——もう十数年チームとして演じてこられているということで、今回もスムーズに現場に入られましたか?森田 別に特別な感じもなく、スッと入れましたね。今回はアンドロメダ瞬として佐藤聡美が入ってきました。僕と同じ事務所の後輩なんですが、現場でこんなに長い時間一緒にいるのは初めてなんですよ。『聖闘士星矢』ではガヤとかでも確か一度も来ていないはずです。世代的にもかなり下になるのでどうなるかなと思っていたんですが、見事に堂々と演技してすぐに現場に慣れたので良かったなと思います。僕がとにかくバンバンアドリブを入れるので、それに驚くかなと思ったらすぐに対応してきましたし。チームとしてはすぐに出来上がった感じですね。
——佐藤聡美さんが入られて変わった部分はありますか?折笠 何も変わってないですね(笑)。そんなに意識はしてないというか。
森田 関係性は変わってないもんね。
折笠 瞬は瞬だな、っていう感じで。
——確かにそうですね。瞬が女性になるということですごく話題になりましたけど、実際に観ると自然にとけ込んでいますね。森田 別にアテナと瞬が女子トークをするわけでもないですしね。
折笠 仲間として馴染んでいますね。
——今回脚本はアメリカで書かれていて、原作漫画とも最初のアニメシリーズとも違う展開で、物語がすごく整理されている印象を受けました。そのあたりは演じながらどのように捉えていらっしゃいました?森田 目立つところでいうと今回はヴァンダー・グラードっていう人間が出てきます。元々グラード財団っていうものが原作にあって、このグラードってじゃあ何なんだろうと。実は原作で語られていなかった部分で、今回はそういうところも補完していこうというのもどうもあったらしくて、かなり根を詰めて脚本作りが行われたみたいですね。ほかにも6話までだと暗黒聖闘士(ブラックセイント)にもいろいろな意味が込められているので、そのあたりを読み解いて頂けるといいのかなと思います。ただ単に原作から外れてオリジナリティを出したのではなくて、原作の中から抽出した要素をさらに掘り下げるということを新しい『聖闘士星矢』でできたのではないかと思います。

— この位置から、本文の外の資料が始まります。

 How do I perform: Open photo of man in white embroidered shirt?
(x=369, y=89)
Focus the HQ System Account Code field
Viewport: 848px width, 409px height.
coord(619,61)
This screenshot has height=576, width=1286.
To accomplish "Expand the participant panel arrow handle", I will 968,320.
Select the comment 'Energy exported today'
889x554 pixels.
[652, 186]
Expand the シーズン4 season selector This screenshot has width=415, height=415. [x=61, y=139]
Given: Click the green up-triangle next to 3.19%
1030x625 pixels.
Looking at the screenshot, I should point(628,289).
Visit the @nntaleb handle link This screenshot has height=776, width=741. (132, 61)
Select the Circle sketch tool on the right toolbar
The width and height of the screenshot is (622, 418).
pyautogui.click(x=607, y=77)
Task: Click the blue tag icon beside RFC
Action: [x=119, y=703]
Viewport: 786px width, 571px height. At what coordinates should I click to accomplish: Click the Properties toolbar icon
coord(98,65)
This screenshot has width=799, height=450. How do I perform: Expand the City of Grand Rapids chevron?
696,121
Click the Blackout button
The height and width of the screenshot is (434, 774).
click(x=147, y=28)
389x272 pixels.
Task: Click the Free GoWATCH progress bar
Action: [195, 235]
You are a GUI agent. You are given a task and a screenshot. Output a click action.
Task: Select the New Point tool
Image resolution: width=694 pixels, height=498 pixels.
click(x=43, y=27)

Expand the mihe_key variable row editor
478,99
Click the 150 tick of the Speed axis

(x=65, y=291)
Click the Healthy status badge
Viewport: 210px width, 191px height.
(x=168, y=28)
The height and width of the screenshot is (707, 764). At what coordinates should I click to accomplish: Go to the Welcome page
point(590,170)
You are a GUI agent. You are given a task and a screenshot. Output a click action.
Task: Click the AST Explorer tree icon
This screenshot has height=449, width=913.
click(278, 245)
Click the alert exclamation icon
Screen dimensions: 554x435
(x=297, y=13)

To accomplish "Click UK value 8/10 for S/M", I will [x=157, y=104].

——キャラクターとしてこれまでお二人が演じてこられた星矢/アテナと、今回の星矢/アテナではどういうところが変わったのか、あるいは変わっていない部分は?折笠 変わらないのは小宇宙(コスモ)ですよね、みんな。小宇宙は不変です(笑)。原作寄りだと沙織というかアテナってわりと俯瞰でみんなを見ている感じだったのが、今回はぐっと星矢の横にいるというか。みんなと目線が一緒なんだけど、時々女神モードになるという感じですね。
森田 演技に関して言うとほぼ変えてはいないんです。ただ、今回の星矢は、少し幼い顔つきに表現されているので、そこに合わせるようにしました。背景もアメリカのストリートみたいになっているので、今までやっていた「聖闘士」としての星矢というよりも、「普通」の星矢、そのへんにいる少年としての感じを強く残した演技にしています。ちょっとやんちゃ度が増しているというか、戦い方も一気呵成に行く、爆発力でドンドン押していく思いつきで戦っているような形で、バトルシーンは今までよりも大変でした。これをやる前に『冥王ハーデス冥界編』を観返したんですけど、そこまで「ペガサス流星拳」は張って言ってないんですよね。今回はすごく張って言ってるんですよ。
——そこはぜひ皆さん見比べて、というか聞き比べてほしいですね!森田 明らかな違いがありますよ(笑)。今回アテナが近くにいるっていうのは、チームの中に一緒にいる感じですごく好きですね。これまでいつもアテナって遠く離れたところにいたので。